First Camels Imported to the U.S. for Commercial Purposes - And the Legend of the Red Ghost
David Dixon Porter
Died February 13, 1891 b. 1813
American admiral. In 1856 he became the first person to import camels in the U.S. for commercial purposes.
Porter brought over a shipload of 33 camels from Turkey in February. They were unloaded in Texas the following May, but by then there were 34 camels as one had died and two were born and survived the trip.
Congress had appropriated $30,000 for the camel acquisition to be used in experiments to determine their suitability for use in the military.

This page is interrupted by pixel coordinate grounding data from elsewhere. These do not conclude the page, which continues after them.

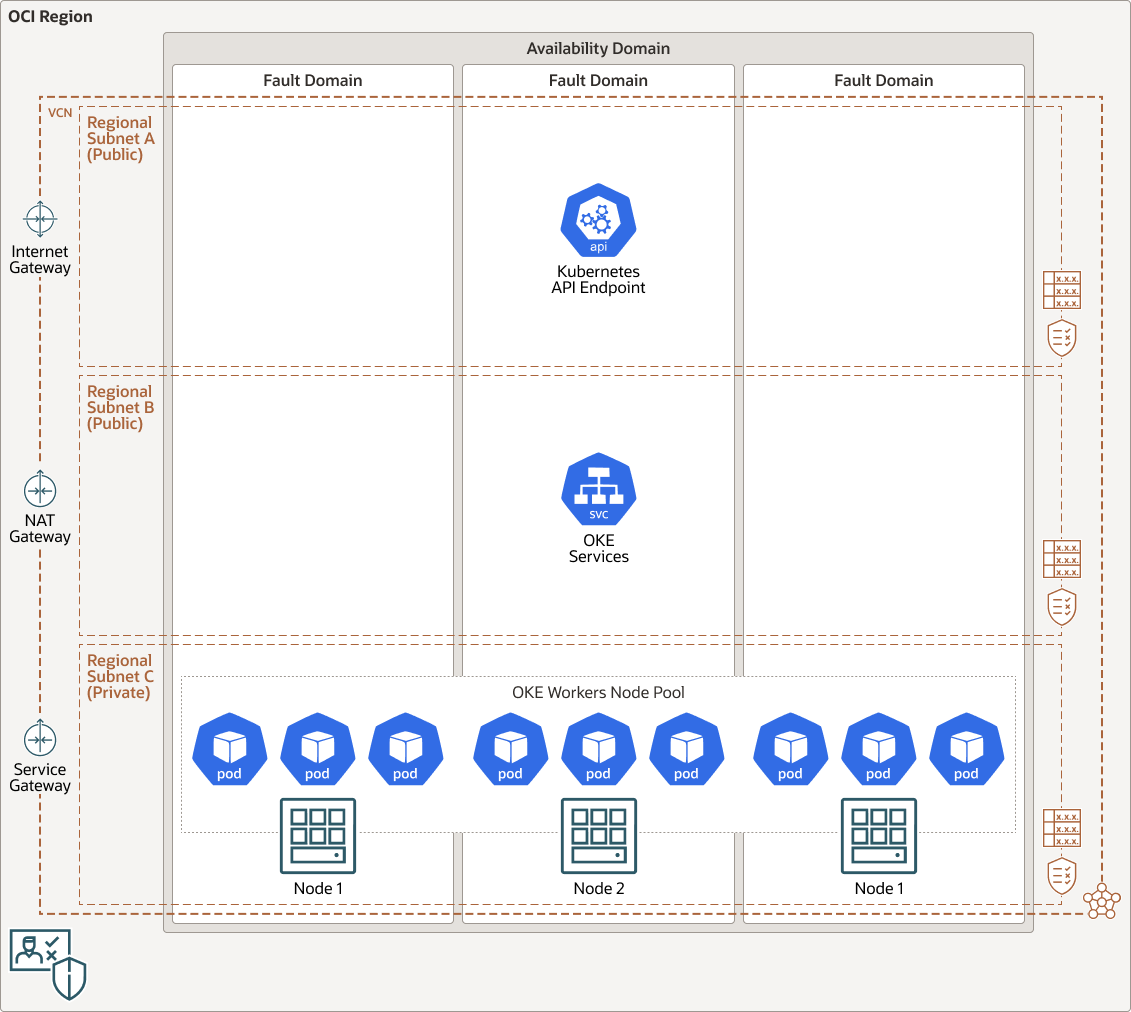Select the Regional Subnet C (Private) label
1131x1012 pixels.
(x=120, y=676)
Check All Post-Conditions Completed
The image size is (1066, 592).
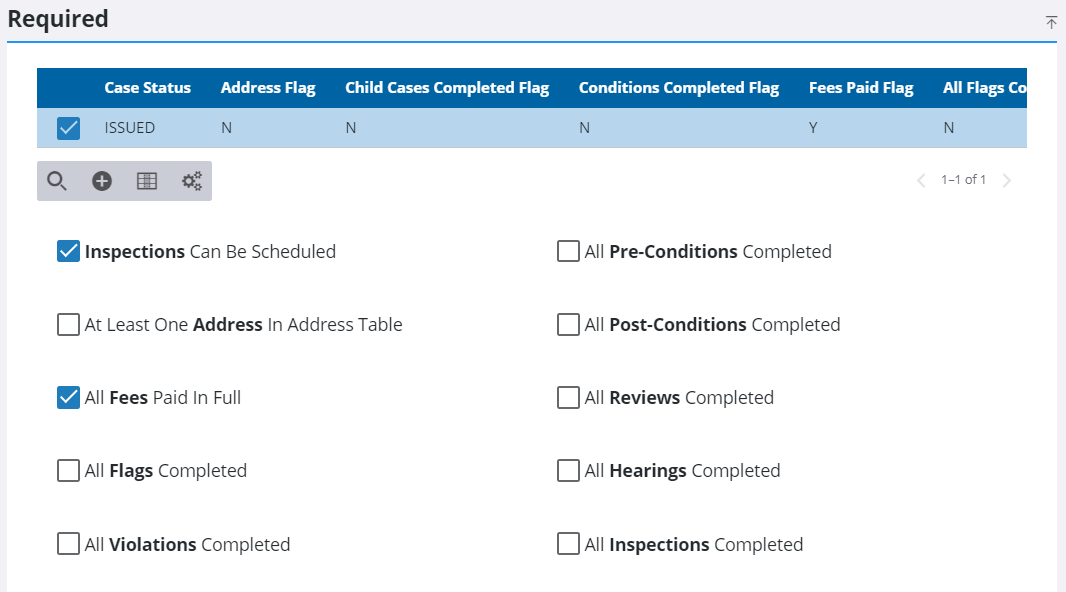point(568,325)
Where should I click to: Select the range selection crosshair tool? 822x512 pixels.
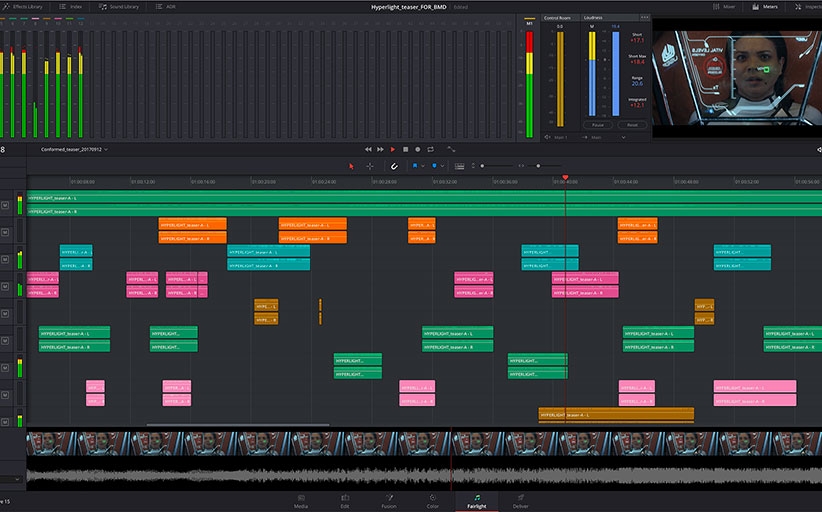(x=370, y=165)
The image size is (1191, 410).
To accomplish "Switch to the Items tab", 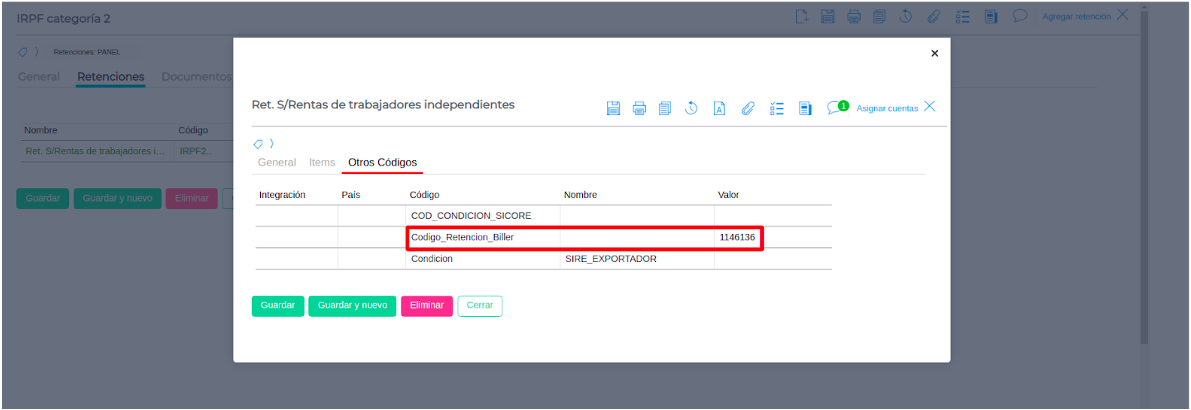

In 1883, one of the camels from the military that ended up in the wild is believed to have inspired the Arizonan stories of the Red Ghost, a large, red camel, with a bleached human skeleton riding on its back. Tales of the Red Ghost spread throughout Arizona and grew taller each time the stories were told, with the Red Ghost being 30-feet (9 m) tall and killing and eating a grizzly bear. The sightings continued for 10 years until 1893 when a farmer saw the Red Ghost with its skeleton rider on his land and shot and killed it. The identity of the skeleton has never been determined.
Richard Wagner
Died February 13, 1883 b. 1813
German opera composer. Music: Ring cycle (1876) and Lohengrin (1850).
Honorius II (Lamberto Scannabecchi)
Died February 13, 1130 b. 1060
religious leader, 163rd Pope (1124-30).